Salinity is a fundamental property of water, describing the concentration of dissolved salts it contains. Understanding what salinity is and, more specifically, what unit is used to express this concentration is essential for fields ranging from oceanography and agriculture to water treatment and environmental monitoring. The measurement of salinity is not as simple as weighing a sample; it is a calculated value derived from specific experimental methods, each yielding results reported in distinct units.
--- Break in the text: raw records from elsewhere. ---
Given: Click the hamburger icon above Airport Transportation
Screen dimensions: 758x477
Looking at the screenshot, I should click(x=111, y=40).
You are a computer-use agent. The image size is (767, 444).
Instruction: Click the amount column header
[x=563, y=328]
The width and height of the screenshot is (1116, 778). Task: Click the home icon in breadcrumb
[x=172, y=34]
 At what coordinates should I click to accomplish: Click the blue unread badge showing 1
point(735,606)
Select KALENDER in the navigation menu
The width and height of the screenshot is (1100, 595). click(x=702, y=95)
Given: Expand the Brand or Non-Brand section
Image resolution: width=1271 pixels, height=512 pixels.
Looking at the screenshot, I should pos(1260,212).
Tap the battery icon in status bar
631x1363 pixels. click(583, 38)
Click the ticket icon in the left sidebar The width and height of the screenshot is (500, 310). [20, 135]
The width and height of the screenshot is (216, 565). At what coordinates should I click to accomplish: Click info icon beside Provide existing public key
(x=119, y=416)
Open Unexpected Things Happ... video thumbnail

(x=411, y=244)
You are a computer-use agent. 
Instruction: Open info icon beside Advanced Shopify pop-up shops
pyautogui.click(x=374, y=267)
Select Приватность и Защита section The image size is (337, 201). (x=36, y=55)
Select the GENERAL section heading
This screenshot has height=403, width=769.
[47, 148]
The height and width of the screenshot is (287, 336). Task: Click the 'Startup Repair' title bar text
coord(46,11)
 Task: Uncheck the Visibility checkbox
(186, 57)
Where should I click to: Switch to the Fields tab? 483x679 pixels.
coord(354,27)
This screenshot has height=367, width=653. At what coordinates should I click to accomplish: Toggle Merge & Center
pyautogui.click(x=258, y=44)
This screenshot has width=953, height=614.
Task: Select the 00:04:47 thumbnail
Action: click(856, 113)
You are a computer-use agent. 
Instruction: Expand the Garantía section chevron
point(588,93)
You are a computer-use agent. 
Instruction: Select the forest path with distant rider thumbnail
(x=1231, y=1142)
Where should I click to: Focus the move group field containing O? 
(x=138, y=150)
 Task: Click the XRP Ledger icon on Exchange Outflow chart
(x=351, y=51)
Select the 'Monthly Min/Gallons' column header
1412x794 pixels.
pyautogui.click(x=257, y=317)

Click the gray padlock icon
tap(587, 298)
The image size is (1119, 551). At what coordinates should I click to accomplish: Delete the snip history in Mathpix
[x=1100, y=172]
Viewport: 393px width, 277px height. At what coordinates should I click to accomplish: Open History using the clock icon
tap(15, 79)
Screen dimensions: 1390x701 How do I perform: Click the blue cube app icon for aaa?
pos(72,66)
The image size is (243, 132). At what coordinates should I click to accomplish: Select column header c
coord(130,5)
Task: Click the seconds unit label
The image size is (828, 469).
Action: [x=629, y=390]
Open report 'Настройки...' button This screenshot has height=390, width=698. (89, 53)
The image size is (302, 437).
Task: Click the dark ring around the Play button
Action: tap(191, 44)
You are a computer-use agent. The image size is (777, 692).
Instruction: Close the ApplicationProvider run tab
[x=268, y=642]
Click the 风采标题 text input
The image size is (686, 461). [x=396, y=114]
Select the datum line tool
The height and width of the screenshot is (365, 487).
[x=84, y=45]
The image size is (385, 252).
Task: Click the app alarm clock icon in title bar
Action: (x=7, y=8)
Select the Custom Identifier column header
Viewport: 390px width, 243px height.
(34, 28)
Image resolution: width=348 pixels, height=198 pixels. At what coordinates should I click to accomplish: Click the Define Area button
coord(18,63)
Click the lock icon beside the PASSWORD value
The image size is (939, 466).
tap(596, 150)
Defining Practical Salinity
In the modern scientific community, the term "salinity" refers to what is known as Practical Salinity, denoted as \( S_p \) or simply "PSU." This is a dimensionless ratio, meaning it is a unitless number, that compares the electrical conductivity of a seawater sample to that of a standard potassium chloride (KCl) solution at specific temperatures and pressures. Historically, salinity was measured directly by evaporating water and weighing the residue, a method that produced results in grams of salt per kilogram of water, or parts per thousand (‰). Today, while the older chlorinity titration method is largely obsolete, its legacy lives on in the practical definition of salinity, which is tightly linked to the conductivity ratio of 1:1.341607.
The Primary Unit: Practical Salinity Units (PSU)
The most common unit for reporting the salinity of oceans and seawater is the Practical Salinity Unit, abbreviated as PSU. It is crucial to understand that because salinity is a ratio of two electrical conductances, it is technically dimensionless. However, scientists and researchers universally refer to the numerical value as "PSU" to provide context and distinguish it from other types of concentration measurements, such as mass per volume. For example, open ocean surface water typically has a salinity of approximately 35 PSU, indicating that the concentration of dissolved salts is roughly equivalent to 35 grams per kilogram of seawater.

Comparing Salinity Units: PSU vs. PPT vs. PPM
While PSU is the standard for seawater, other industries and applications may use different terms that sound distinct but often refer to the same underlying concentration. Parts Per Thousand (‰ or PPT) is frequently used interchangeably with PSU, as 1 PSU is approximately equal to 1 gram of salt per kilogram of water. Parts Per Million (PPM) is another related term, where 1 PSU is roughly equivalent to 1,000 PPM. The following table summarizes the common relationships between these units for practical purposes:
| Unit | Full Name | Description |
|---|---|---|
| PSU | Practical Salinity Unit | The standard unit for oceanography; a dimensionless ratio based on conductivity. |
| PPT | Parts Per Thousand | A mass ratio (grams salt per kg water), essentially equivalent to PSU for seawater. |
| PPM | Parts Per Million | Another mass ratio (milligrams salt per kg water), equal to 1/1000 of a PPT. |
Alternative Measurement Techniques and Units
In environments where the ionic composition differs significantly from standard seawater, such as in brackish water, saline lakes, or manufactured processes, the reliance on electrical conductivity becomes less accurate. In these cases, salinity might be reported in mass per volume units, specifically grams per liter (g/L) or milligrams per liter (mg/L). These measurements directly quantify the weight of dissolved solids in a given volume of water. Total Dissolved Solids (TDS), often measured in mg/L, is a related metric that captures all inorganic salts, minerals, and organic matter, providing a broader picture of water composition than just sodium chloride.
Why Measure Salinity Accurately?
The precision required in salinity measurement stems from its critical role in natural systems and industrial processes. In oceanography, slight variations in salinity affect water density, which drives global thermohaline circulation—the "great ocean conveyor belt." In aquaculture, fish and shellfish require specific salinity levels to survive and thrive, demanding constant monitoring with calibrated instruments. For drinking water, salinity must be kept within strict limits to prevent corrosion of pipes and ensure palatability. Therefore, the unit used, whether PSU or g/L, is less important than the rigorous methodology and international standards that ensure consistency and accuracy across the globe.

Key Considerations for Measurement
Anyone measuring salinity must account for environmental variables that can skew results. Temperature and pressure significantly impact the electrical conductivity of water, which is why modern sensors, known as CTD sensors (Conductivity, Temperature, Depth), take these readings simultaneously. A sample collected in the frigid Arctic will conduct electricity differently than the same sample warmed to 25°C in a lab. Consequently, the reported salinity value is always referenced to a standard temperature of 15°C to ensure that data collected in different locations and conditions is comparable and meaningful.